──────── DONNÉES FOURNIES ────────

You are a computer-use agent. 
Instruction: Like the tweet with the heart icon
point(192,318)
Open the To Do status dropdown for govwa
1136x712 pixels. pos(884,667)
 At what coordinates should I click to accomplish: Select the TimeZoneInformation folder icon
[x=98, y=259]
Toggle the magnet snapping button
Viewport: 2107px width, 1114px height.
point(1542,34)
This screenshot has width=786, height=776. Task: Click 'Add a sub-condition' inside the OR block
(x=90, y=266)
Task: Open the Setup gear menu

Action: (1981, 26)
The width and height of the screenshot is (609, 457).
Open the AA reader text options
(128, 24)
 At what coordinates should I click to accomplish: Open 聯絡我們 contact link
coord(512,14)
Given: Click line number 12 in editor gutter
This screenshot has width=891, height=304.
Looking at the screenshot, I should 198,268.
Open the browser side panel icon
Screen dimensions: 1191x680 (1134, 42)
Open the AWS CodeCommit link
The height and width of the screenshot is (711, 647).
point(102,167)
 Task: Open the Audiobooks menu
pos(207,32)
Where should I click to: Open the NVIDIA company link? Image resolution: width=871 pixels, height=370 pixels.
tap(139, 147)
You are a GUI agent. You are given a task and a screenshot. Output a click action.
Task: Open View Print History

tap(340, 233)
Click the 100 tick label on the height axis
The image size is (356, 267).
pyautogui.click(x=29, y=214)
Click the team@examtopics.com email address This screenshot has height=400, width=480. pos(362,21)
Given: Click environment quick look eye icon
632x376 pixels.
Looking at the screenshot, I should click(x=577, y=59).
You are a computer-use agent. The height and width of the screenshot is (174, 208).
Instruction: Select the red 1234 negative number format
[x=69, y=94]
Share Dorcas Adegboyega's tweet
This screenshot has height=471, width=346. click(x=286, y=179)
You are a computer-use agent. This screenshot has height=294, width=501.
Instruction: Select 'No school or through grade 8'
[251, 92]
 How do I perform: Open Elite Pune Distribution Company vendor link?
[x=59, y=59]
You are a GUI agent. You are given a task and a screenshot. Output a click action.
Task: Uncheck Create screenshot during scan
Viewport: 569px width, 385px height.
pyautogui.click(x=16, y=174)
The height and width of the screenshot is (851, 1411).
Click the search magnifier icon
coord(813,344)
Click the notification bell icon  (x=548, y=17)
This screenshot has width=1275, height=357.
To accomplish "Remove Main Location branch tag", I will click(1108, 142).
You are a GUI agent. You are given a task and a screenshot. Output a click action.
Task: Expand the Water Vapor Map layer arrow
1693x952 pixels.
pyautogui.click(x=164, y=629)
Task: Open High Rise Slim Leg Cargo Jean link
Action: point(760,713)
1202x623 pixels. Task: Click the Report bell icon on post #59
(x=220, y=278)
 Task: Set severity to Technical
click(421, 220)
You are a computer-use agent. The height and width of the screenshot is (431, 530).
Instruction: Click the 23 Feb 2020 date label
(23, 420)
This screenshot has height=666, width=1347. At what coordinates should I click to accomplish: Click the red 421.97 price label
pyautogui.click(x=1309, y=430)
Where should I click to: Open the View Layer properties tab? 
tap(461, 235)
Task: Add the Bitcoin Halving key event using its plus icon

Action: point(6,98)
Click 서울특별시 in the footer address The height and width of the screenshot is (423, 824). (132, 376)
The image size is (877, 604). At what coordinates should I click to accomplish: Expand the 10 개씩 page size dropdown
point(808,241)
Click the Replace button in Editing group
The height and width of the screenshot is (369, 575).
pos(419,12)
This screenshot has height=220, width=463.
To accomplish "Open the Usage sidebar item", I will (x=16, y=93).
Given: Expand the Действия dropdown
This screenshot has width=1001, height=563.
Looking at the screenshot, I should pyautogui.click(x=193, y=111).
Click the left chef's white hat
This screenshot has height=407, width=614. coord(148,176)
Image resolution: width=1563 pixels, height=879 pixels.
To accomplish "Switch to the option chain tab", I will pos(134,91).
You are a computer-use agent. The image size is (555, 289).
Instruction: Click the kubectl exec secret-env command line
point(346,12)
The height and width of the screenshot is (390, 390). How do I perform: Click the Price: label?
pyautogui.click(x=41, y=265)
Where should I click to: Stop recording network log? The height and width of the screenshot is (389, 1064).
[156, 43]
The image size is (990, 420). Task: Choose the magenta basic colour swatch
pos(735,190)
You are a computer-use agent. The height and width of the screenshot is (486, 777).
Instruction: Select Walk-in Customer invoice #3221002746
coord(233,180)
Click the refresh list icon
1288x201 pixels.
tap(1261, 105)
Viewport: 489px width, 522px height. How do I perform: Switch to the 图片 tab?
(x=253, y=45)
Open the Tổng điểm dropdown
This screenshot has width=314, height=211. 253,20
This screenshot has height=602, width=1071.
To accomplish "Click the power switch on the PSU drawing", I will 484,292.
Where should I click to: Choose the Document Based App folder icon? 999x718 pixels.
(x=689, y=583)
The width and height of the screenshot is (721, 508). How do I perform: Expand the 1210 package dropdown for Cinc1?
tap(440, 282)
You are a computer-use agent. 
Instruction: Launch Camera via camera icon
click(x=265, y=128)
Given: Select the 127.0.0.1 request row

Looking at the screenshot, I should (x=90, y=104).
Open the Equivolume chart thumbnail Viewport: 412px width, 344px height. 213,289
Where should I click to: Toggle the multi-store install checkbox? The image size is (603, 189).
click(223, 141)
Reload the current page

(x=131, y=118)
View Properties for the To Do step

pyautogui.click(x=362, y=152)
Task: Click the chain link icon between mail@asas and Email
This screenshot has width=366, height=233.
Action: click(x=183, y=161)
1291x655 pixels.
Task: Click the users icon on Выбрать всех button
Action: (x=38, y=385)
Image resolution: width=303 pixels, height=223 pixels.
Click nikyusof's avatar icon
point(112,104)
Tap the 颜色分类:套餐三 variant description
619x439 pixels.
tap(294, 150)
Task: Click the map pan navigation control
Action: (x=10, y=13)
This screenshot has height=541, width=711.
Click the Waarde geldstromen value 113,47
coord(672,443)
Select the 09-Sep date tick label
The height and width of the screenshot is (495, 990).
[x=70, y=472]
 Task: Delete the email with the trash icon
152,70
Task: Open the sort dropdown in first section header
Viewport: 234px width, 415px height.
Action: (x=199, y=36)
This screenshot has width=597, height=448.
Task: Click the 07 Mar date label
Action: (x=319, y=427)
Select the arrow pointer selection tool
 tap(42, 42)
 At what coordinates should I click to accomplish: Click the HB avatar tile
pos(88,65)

────────

Recopiez à l'identique les lignes de la liste ci-dessus, en commençant par celle qui contient "Task: Open the Audiobooks menu" et en terminant par celle qui contient "[x=69, y=94]".

→ **RÉPONSE**:
 Task: Open the Audiobooks menu
pos(207,32)
Where should I click to: Open the NVIDIA company link? Image resolution: width=871 pixels, height=370 pixels.
tap(139, 147)
You are a GUI agent. You are given a task and a screenshot. Output a click action.
Task: Open View Print History

tap(340, 233)
Click the 100 tick label on the height axis
The image size is (356, 267).
pyautogui.click(x=29, y=214)
Click the team@examtopics.com email address This screenshot has height=400, width=480. pos(362,21)
Given: Click environment quick look eye icon
632x376 pixels.
Looking at the screenshot, I should click(x=577, y=59).
You are a computer-use agent. The height and width of the screenshot is (174, 208).
Instruction: Select the red 1234 negative number format
[x=69, y=94]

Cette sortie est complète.